Tell England eBook

This eBook from the Gutenberg Project consists of approximately 435 pages of information about Tell England.

Tell England eBook

This eBook from the Gutenberg Project consists of approximately 435 pages of information about Tell England.

“I don’t know,” said I, not very helpfully.

“I s’pose he’s heard all about it.  I hope he has—­at least, I mean, I’d like him to think I stuck by you.  Only, when the prefects were talking about defiance, it struck me that Radley might call it ‘insubordination.’”

There was a pause, and then he proceeded:  “I wonder if he’ll be sorry when he hears we are both laid up.”

“Who?”

“Why, Radley, of course.”

Mr. Radley,” said a voice, “if you please.”

Radley, who had walked softly lest the invalids should be wakened from sleep, was standing in the room and looking at us in the glimmer.  We were very surprised, and Doe’s blushes at being caught were only exceeded by the pleasure-sparkling of his eyes.

Radley approached my bed and placed the clothes carefully over my chest.  I didn’t know whether to thank him for this, and only smiled and reddened.  And after he had done the same for Doe he sat at the foot of his bed.

“When the world turns against you, always go sick,” said he, smiling.  “It’s an excellent rule for changing ill-will to sympathy.  If you’re sent to Coventry, go straight to bed there.  Oh, you’re a subtle pair, aren’t you?”

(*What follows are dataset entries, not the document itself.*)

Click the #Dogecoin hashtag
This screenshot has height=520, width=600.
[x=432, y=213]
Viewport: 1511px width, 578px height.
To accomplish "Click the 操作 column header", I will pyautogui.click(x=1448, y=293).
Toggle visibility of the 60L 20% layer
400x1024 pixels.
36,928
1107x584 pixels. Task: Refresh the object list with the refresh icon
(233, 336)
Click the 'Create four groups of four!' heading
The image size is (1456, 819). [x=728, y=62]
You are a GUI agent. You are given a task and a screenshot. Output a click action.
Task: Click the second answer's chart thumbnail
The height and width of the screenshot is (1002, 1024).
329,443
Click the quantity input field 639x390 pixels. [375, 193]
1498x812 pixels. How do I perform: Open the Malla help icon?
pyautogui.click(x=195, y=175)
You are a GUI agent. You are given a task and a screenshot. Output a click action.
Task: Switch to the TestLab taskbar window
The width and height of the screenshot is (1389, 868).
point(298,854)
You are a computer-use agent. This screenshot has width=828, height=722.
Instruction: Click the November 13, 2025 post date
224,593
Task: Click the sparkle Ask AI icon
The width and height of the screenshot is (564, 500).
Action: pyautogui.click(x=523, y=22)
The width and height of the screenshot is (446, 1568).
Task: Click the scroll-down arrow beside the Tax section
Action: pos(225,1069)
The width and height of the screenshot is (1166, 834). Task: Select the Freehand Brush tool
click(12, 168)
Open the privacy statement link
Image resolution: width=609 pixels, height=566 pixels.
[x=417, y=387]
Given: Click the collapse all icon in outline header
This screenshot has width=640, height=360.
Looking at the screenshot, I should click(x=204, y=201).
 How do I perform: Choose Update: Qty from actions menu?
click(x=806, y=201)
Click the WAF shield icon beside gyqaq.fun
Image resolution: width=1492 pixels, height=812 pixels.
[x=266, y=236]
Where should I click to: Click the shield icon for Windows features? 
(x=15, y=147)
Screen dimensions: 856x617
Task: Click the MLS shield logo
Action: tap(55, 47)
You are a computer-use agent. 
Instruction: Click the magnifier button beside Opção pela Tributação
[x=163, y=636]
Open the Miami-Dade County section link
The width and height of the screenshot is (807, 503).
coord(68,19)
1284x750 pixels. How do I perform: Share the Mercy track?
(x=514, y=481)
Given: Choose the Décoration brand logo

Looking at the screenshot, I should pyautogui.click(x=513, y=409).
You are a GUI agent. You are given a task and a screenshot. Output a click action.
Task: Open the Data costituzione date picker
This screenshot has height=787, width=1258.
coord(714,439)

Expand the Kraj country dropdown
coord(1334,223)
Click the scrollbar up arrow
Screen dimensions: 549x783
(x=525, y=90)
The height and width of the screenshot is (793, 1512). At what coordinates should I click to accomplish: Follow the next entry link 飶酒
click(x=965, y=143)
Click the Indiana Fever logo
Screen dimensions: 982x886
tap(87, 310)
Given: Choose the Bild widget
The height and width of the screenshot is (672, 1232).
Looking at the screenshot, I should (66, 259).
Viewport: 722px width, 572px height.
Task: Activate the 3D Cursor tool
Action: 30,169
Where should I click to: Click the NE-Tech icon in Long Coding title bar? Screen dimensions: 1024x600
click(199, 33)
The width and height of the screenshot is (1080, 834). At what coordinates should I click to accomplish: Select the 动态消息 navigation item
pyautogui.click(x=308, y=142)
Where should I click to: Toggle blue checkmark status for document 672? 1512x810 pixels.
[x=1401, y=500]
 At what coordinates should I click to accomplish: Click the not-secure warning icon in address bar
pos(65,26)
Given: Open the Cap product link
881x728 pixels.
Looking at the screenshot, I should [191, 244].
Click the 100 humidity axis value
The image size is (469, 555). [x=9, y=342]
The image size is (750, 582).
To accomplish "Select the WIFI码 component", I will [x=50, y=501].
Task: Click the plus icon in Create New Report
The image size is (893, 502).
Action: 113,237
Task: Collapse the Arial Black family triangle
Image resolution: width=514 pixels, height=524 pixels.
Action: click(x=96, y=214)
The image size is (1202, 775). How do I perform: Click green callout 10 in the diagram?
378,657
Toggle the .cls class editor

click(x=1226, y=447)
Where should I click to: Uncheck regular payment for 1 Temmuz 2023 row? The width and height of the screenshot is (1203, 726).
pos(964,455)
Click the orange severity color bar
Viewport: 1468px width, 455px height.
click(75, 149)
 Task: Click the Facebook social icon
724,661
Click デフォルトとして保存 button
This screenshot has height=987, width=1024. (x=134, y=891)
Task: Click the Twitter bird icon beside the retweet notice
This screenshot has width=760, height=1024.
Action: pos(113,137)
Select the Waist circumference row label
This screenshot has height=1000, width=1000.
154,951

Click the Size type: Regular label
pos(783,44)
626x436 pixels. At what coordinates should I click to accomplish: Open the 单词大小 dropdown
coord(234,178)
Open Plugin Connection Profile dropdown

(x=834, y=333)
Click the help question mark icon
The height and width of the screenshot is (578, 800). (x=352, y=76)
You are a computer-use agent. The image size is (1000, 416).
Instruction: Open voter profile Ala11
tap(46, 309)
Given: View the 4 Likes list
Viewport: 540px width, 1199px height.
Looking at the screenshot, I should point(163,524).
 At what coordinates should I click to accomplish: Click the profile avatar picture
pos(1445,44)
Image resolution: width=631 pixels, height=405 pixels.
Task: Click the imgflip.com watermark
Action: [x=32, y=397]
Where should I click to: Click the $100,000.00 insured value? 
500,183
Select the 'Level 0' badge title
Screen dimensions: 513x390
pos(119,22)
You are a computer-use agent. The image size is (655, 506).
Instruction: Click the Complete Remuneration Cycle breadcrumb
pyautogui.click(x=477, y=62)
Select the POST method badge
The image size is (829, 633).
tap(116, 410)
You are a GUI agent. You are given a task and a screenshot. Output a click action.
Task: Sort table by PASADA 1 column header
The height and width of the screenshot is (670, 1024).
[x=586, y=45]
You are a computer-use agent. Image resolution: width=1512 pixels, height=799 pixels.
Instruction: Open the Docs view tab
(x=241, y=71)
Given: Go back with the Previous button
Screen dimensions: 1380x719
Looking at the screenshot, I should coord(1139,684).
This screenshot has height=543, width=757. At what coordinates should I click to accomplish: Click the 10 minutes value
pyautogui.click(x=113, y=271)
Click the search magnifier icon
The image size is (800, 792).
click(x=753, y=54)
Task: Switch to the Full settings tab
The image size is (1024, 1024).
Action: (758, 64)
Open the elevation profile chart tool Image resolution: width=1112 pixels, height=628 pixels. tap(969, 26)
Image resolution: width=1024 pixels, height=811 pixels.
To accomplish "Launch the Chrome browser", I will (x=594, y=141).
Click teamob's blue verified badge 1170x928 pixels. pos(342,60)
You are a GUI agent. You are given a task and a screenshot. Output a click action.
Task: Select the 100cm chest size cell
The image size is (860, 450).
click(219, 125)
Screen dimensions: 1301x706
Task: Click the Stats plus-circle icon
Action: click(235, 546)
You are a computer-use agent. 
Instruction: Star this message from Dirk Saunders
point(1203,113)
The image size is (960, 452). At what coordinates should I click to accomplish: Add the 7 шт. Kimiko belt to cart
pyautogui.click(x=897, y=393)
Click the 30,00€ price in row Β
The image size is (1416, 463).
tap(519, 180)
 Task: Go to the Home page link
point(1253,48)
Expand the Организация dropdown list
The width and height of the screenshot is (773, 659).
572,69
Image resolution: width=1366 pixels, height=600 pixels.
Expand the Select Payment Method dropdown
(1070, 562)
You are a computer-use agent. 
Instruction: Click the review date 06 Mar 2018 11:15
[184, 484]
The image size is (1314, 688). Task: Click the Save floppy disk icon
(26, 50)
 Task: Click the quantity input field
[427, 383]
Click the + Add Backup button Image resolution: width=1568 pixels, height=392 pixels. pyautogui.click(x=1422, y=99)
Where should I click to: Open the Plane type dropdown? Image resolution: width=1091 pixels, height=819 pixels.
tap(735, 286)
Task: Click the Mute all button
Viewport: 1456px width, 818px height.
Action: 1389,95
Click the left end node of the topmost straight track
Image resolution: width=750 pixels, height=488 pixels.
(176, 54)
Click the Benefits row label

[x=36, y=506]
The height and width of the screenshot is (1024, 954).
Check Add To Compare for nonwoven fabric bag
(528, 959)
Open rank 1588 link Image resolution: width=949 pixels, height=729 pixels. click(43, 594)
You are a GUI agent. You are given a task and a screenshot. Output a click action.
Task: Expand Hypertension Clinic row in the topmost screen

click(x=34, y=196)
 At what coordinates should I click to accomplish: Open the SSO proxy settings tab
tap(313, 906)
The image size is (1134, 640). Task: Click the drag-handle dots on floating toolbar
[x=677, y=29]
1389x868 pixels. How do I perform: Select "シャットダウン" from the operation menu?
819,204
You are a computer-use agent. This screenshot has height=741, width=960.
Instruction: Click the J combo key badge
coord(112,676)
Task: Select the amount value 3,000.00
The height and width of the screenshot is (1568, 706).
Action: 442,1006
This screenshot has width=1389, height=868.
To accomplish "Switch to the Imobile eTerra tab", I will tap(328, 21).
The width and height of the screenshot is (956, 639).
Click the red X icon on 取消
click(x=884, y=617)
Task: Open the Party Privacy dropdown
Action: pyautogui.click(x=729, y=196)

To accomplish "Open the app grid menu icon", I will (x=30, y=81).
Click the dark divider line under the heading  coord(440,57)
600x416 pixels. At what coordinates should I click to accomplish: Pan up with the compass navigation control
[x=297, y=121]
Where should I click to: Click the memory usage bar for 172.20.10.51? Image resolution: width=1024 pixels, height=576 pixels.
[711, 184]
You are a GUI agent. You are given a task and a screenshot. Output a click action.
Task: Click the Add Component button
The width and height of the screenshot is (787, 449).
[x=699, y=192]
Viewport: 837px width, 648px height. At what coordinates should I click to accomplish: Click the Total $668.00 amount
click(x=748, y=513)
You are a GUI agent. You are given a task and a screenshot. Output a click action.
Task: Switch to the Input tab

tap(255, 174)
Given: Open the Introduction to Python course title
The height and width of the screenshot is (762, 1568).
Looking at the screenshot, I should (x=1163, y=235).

We were both too shy to answer.

“Well, Ray, I’ve come to tell you to sleep with an easy mind.  The Head Master is satisfied that, if you were conducting operations in Mr. Fillet’s room, you were not conscious of it.  It was Dr. Chapman who worked all this for you.  He threatened to go on strike if any other conclusion were come to.  He asked the Head whether he’d ever dreamt he was doing most impossible things.  The Head said ‘Yes,’ and the doctor replied triumphantly:  ’Well, don’t let your brain get as excited as a child’s, or, maybe, if you’re feverish and run down, you’ll go and do them.’  He even suggested that possibly it was not you but the Head who had committed the crime.  He asked him if he could imagine ‘a silly and excitable kid’ (which is an excellent description of Ray) dreaming that he had done what actually was done....  The Head was incredulous at first, but the doctor talked so learnedly about the Subliminal Consciousness and Alternating Personalities that the Head, if only for fear of getting out of his depth, began to yield.  I drove home the advantage by saying that I believed you didn’t generally lie—­which was true, wasn’t it?”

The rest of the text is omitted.